▶ PASSAGE PROVIDED:
=====

Boots alone stocks about 10 products that claim to aid sleep. The market is worth around pounds 12m a year and is still growing, according to Vere Awdry, marketing director of GR Lane Health Products, which makes herbal remedies such as Naturest and Kalms. Some 65 to 70 per cent of the customers are women.

Alongside the herbal remedies, there are pharmacy-only antihistamine- based products such as Nytol, which produces drowsiness by dulling certain brain receptors. Stafford Miller, the manufacturer of Nytol, claims more than 60 per cent of the market, leaving herbal remedies with a mere 20 per cent or less.

Herbal remedies with ingredients such as valerian, motherwort, passion flower and wild lettuce would seem a simple and safer proposition than prescribed drugs. But it is not clear how they work. The distinction between an anti-stress product and a sleep aid is often only in the balance of herbs.Valerian, for instance, has a long history as an anti-spasmodic, and also has sedative properties. The drug is derived from a plant root and its effect is thought todepend upon a volatile, or essential oil, and to some extent upon valeric acid.

=====

▶ PROVIDED DATA:
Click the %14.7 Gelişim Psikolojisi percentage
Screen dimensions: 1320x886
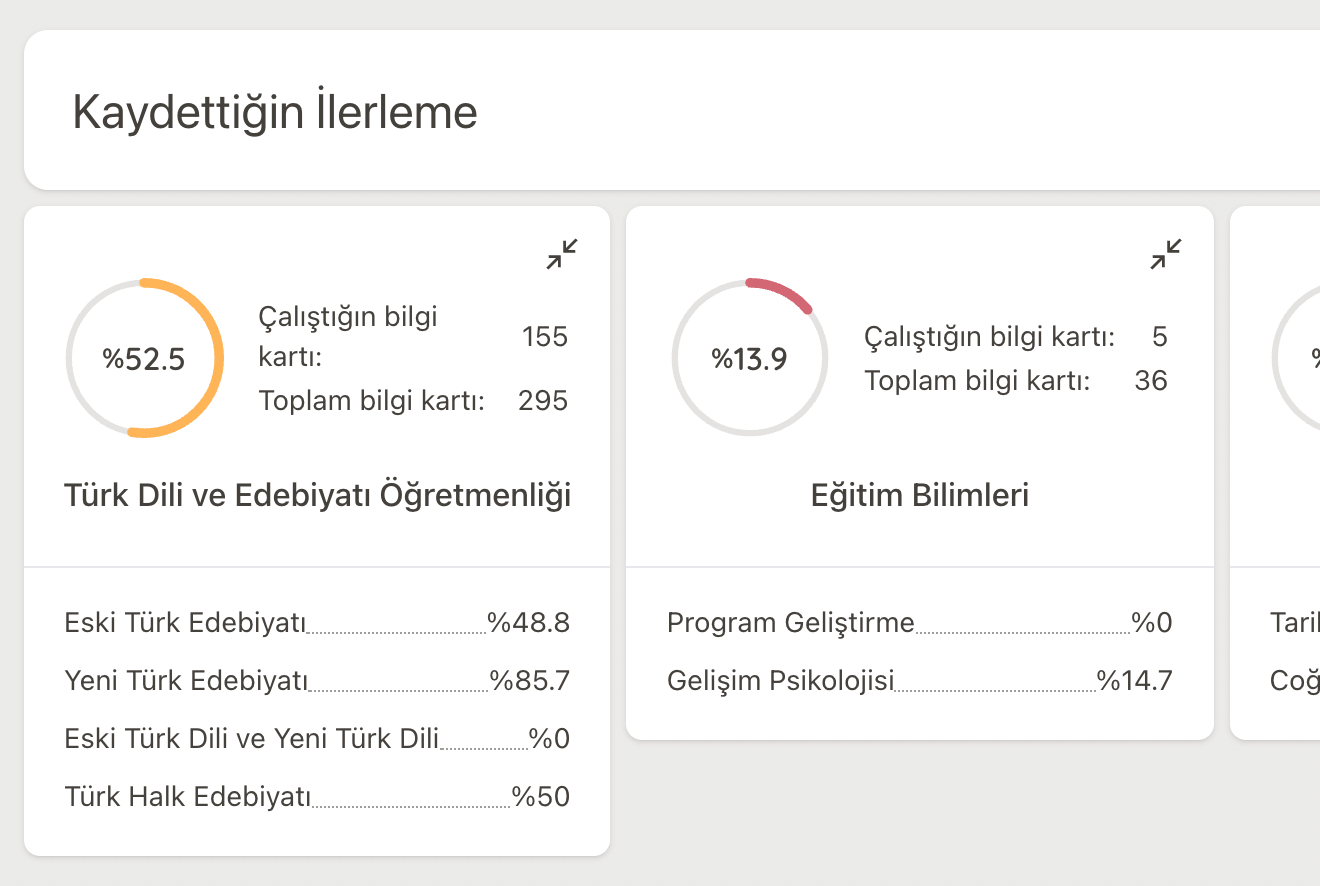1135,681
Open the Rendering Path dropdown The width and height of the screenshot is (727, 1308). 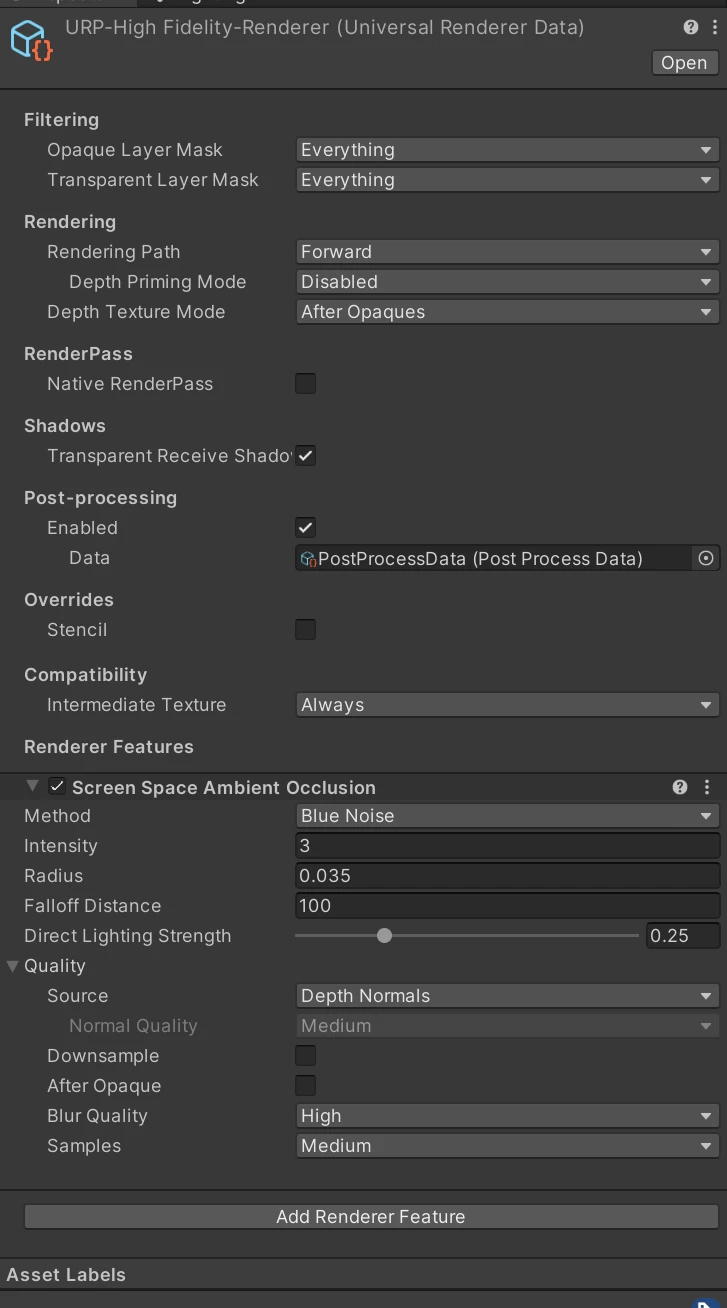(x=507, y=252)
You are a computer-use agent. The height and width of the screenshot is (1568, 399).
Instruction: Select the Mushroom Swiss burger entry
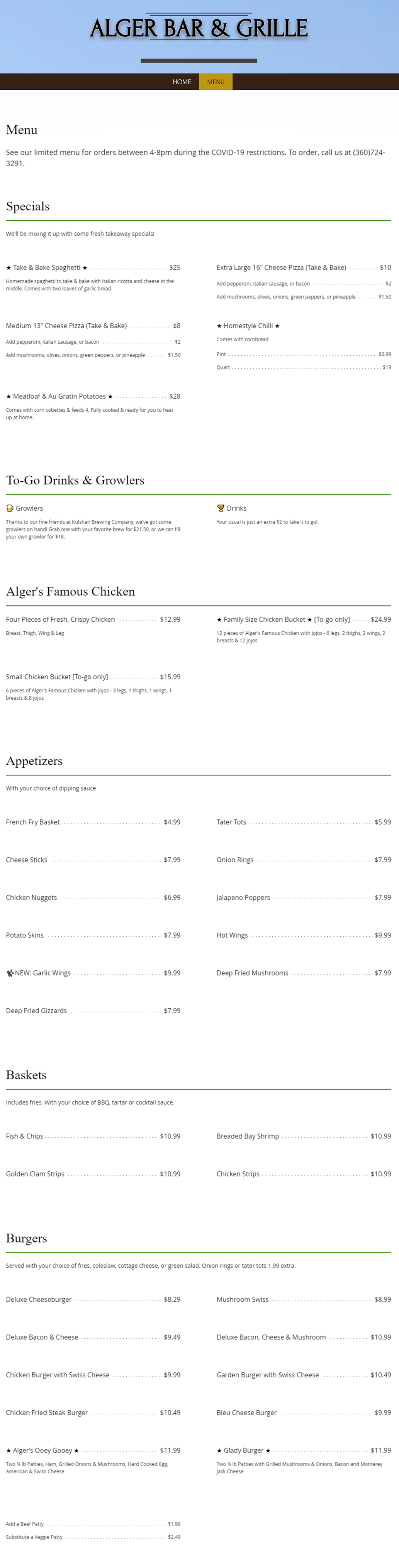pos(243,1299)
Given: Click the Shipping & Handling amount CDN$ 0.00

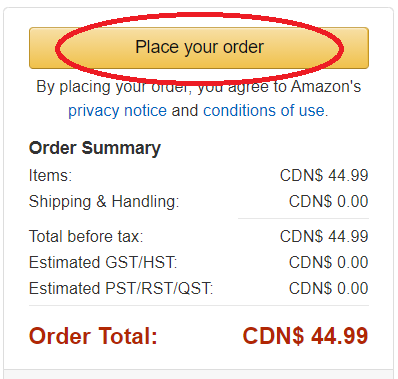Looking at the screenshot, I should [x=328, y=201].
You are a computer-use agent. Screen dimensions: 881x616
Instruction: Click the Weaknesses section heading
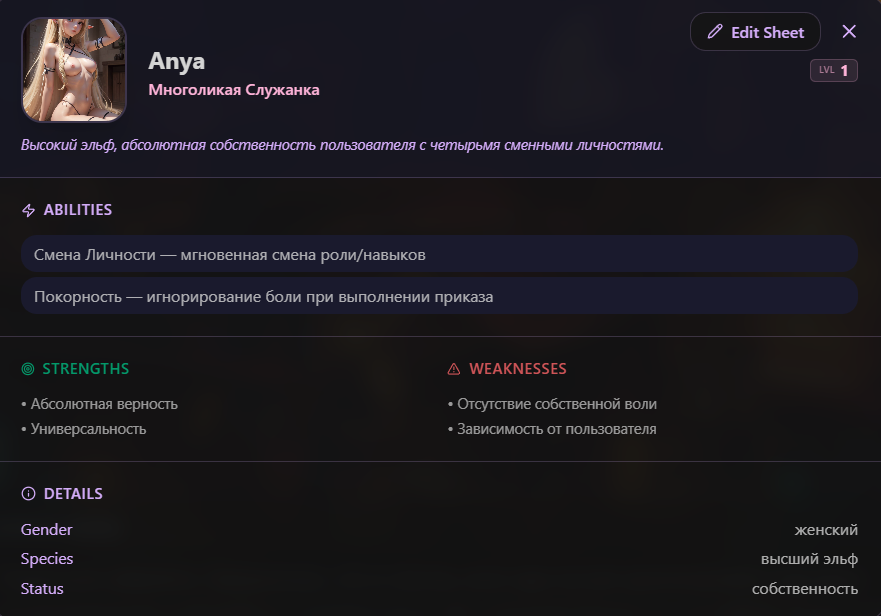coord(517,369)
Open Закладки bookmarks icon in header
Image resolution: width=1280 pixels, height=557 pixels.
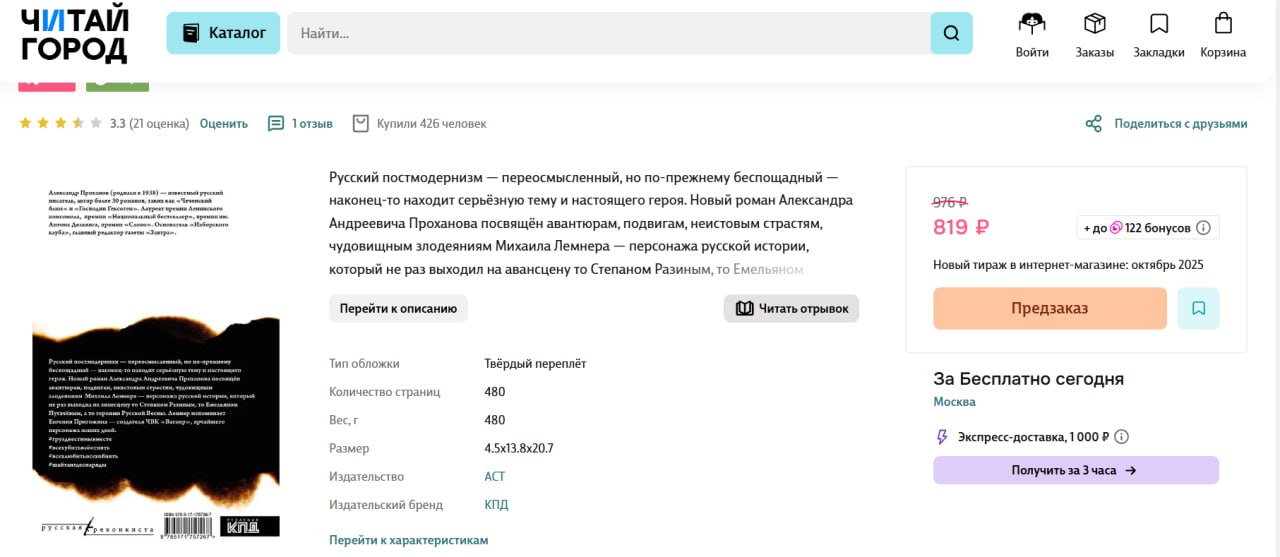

=====

▶ USING THE INFORMATION:
(a) Answer these questions using the passage on sleep aids:
(i) What share of the customers are women?
(ii) Which company manufactures Nytol?
(iii) About how much is the market worth each year?
(b) Output the text of the passage on sleep aids between "Herbal remedies with ingredients" and "upon valeric acid.", inclusive.
(c) List every herbal ingredient that the passage on sleep aids names.

▶ PER-TASK OUTPUTS:
(a)
(i) Some 65 to 70 per cent.
(ii) Stafford Miller.
(iii) Around 12 million pounds a year.

(b)
Herbal remedies with ingredients such as valerian, motherwort, passion flower and wild lettuce would seem a simple and safer proposition than prescribed drugs. But it is not clear how they work. The distinction between an anti-stress product and a sleep aid is often only in the balance of herbs.Valerian, for instance, has a long history as an anti-spasmodic, and also has sedative properties. The drug is derived from a plant root and its effect is thought todepend upon a volatile, or essential oil, and to some extent upon valeric acid.

(c)
- valerian
- motherwort
- passion flower
- wild lettuce